Так мы потеряли главное свое преимущество – внезапность.
Короедов-младший пригнулся и бочком, бочком, словно суслик, поскакал в сторону леса.
– К самолету! – прошептал Валька и первый бросился напролом сквозь ёлочки, пеньки и колючки.
Я не понял, почему к самолету, но не стал спрашивать – побежал за ним. За моей спиной пыхтел Борька Бунчиков.
Только мы обогнули костер, как в лесу затопали, зашумели, заговорили на разные голоса. Мы метнулись туда, сюда, но поле было пустое, как сковородка; кроме одинокого самолетика, спрятаться было негде.
Тогда Валька подбежал к борту, дернул на себя дверцу, и мы, подсаживая друг друга, забрались в тесное нутро самолета под защиту его ангельских крылышек.
В самолете было довольно уютно. Вдоль бортов тянулись узкие железные лавочки; за пестрой тряпочной занавеской проглядывали кабина пилота, небо и скошенные верхушки ёлок; сзади было что-то навалено и прикрыто куском брезента; пыльные оконца иллюминаторов едва пропускали свет.
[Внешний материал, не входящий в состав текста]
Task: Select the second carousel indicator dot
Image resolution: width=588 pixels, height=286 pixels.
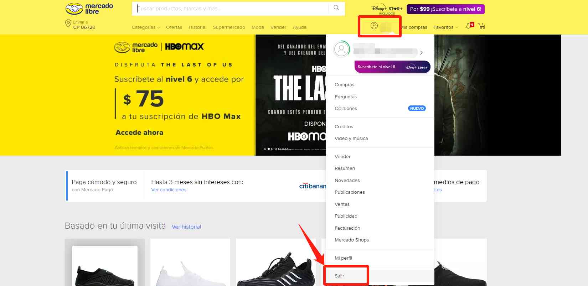Action: coord(268,149)
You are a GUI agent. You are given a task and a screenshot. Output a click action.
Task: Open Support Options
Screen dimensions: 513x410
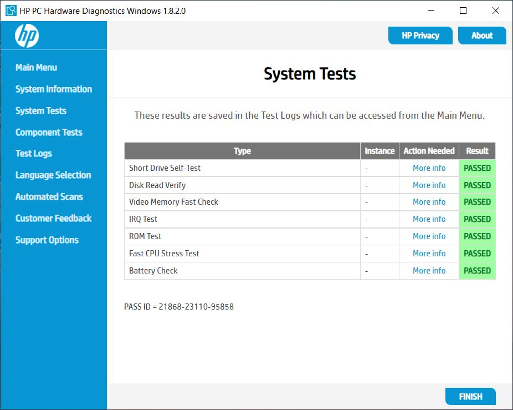click(47, 240)
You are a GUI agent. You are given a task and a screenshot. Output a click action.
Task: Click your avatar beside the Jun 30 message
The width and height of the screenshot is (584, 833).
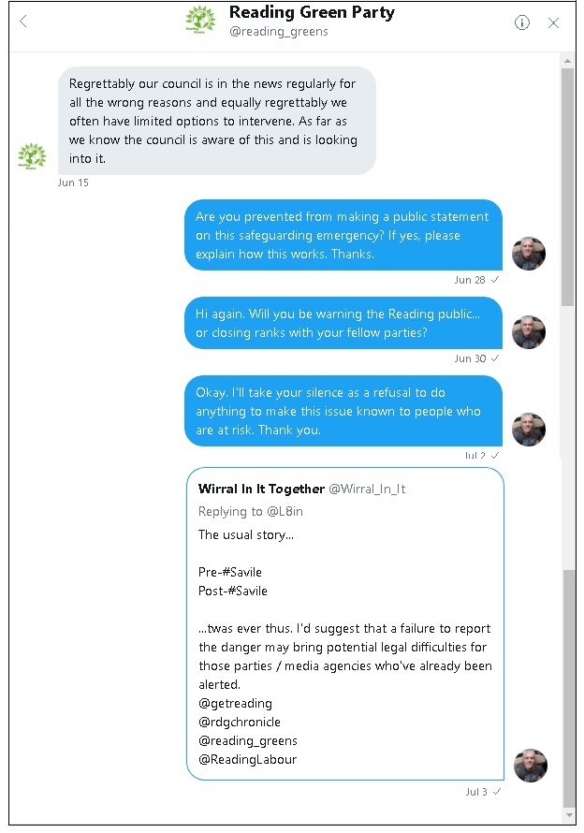[x=530, y=331]
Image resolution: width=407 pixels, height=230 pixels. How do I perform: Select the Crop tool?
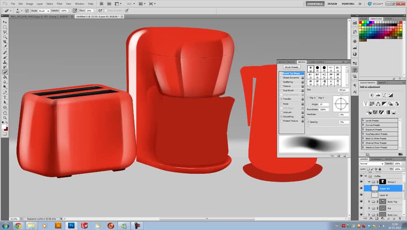coord(5,42)
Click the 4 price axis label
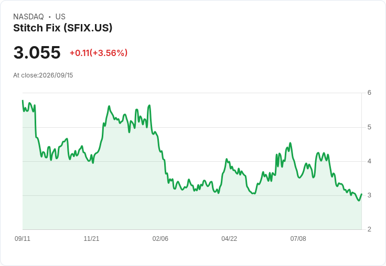Screen dimensions: 386x266 point(369,161)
Борька Бунчиков примостился на лавочке и выдергивал из пяток занозы.
Валька, плюща нос об иллюминатор, вел наружное наблюдение.
Я просто сидел и ждал, когда же нас всех накроют.
Снаружи что-то происходило. Незнакомый веселый голос спорил с чьим-то другим, картавящим и вроде знакомым. Кажется, этот другой был голосом Короедова-младшего.
– Он это, я его точно видел, – говорил Короедов-младший. – Вместо головы – череп, глаза вот такие – светятся, сам весь в чешуе и орёт нечеловеческим голосом.
– Кто он-то? – отвечал ему другой, незнакомый. – Ну, бойцы, вы даёте. Доигрались – мертвецы по кустам мерещатся. А рогов ты у него случайно не видел?
– Не было у него рогов.
– Ладно, воины, мне пора, – сказал незнакомый голос. – За картошечку большое спасибо, хорошую вы испекли картошечку, вкусную. И за балалайку спасибо, я этот простой инструмент уважаю. Три струны – а душу треплет, как целая филармония. Этому вашему Петухову надо бы в район ехать, в оркестр какой- нибудь поступить народных балалаечных инструментов. И вообще, не дело это – в лесу по шалашам прятаться да по чужим огородам лазить. Вон какие лбы вымахали, а в голове одни фигли-мигли.
Снаружи по корпусу постучали. Мы замерли. Красная пятка Бунчикова зависла на полдороге к полу и светилась, словно сигнал тревоги.
– Ну что, старушка, заждалась своего седока? – Незнакомый голос прозвучал совсем близко. – Ничего, сейчас полетим. – По корпусу опять постучали.
– Сим Симыч, а нам полетать можно? – Новый голос принадлежал Кудыкину.
– Полетать можно, да только сложно, – ответил незнакомый Сим Симыч. – Вон вас какая орава, а машина у меня перегруженная. Я тёще подарок везу на День военно-морского флота.
– Ну, пожалуйста, ну, Сим Симыч, ну, только один кружок.
– Не могу, ребята, – сопротивлялся незнакомый Сим Симыч. – Начальство узнает, меня же премиальных лишат. За перерасход бензина.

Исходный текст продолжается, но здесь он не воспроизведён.